**Stated task:** Revise the material below by replacing "donut legend" with "chart legend" and changing nothing else. Leave the pictures out of your answer.
________________________________________
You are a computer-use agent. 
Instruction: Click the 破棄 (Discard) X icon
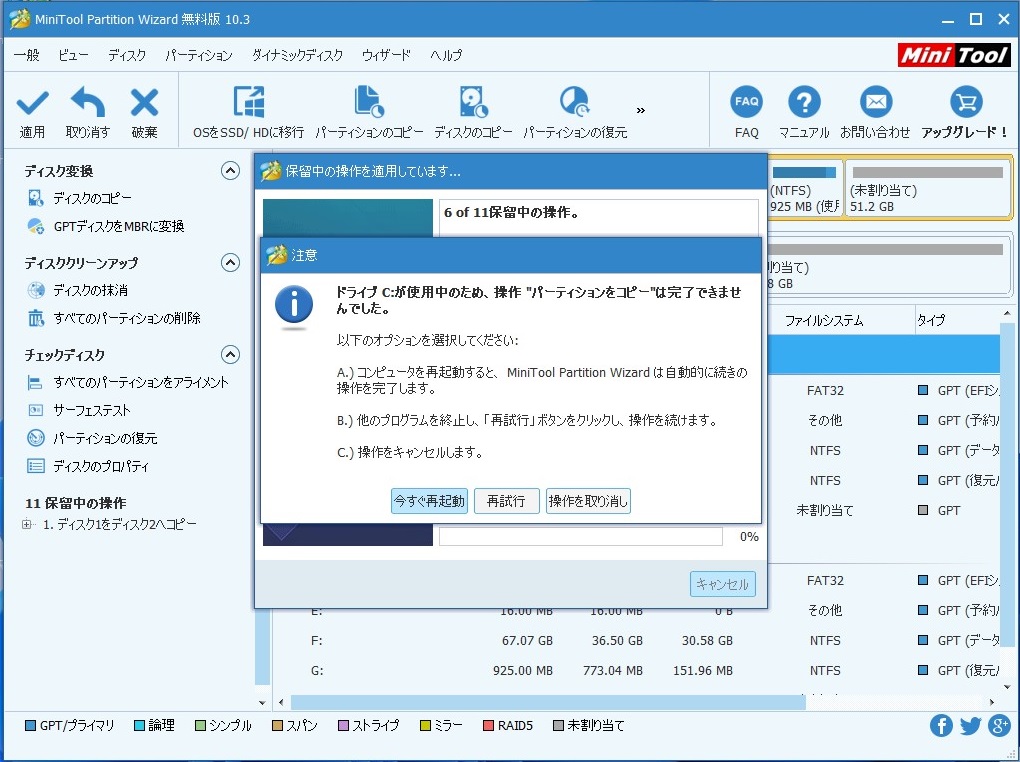tap(144, 103)
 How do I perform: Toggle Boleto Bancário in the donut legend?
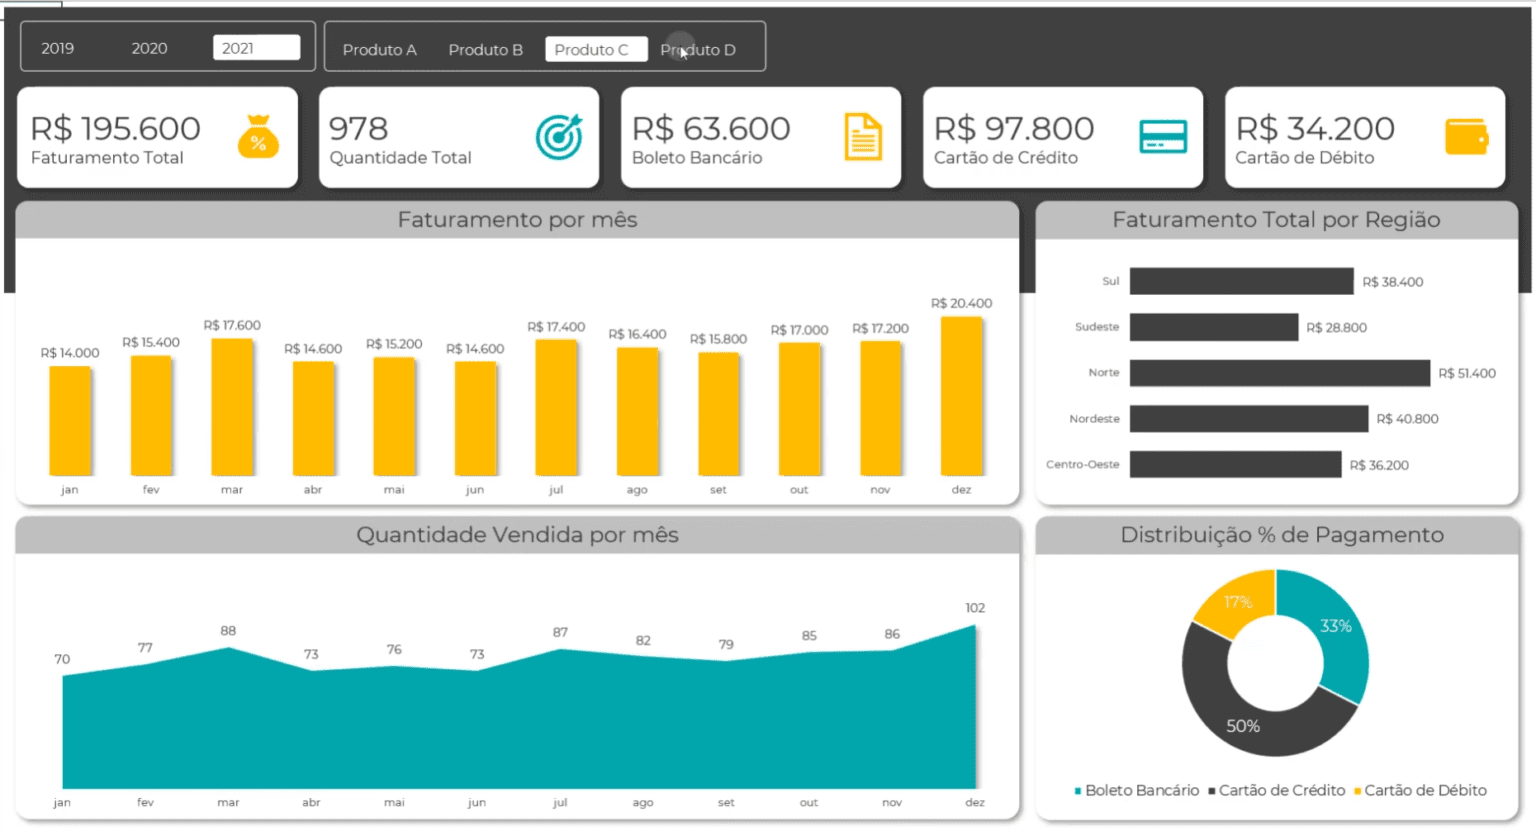(1143, 790)
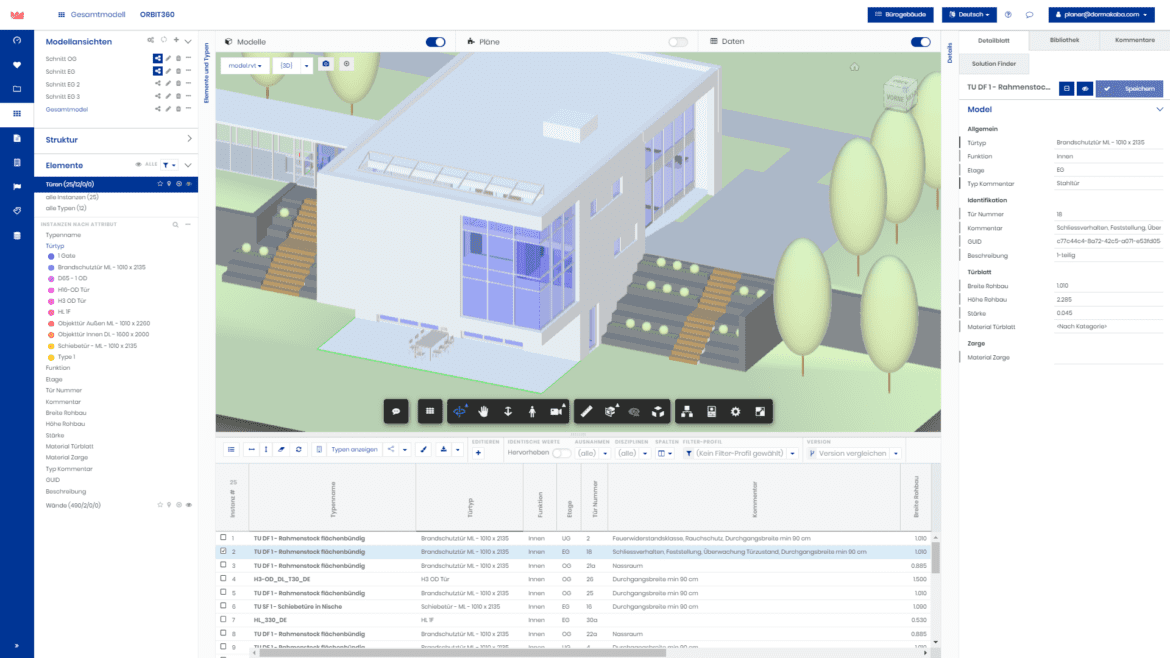The width and height of the screenshot is (1170, 658).
Task: Activate the ruler measurement tool
Action: [587, 411]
________________________________________
**Result of the exercise:**
You are a computer-use agent. 
Instruction: Click the 破棄 (Discard) X icon
tap(144, 103)
 How do I perform: Toggle Boleto Bancário in the chart legend?
(1143, 790)
The width and height of the screenshot is (1170, 658).
Task: Activate the ruler measurement tool
Action: [587, 411]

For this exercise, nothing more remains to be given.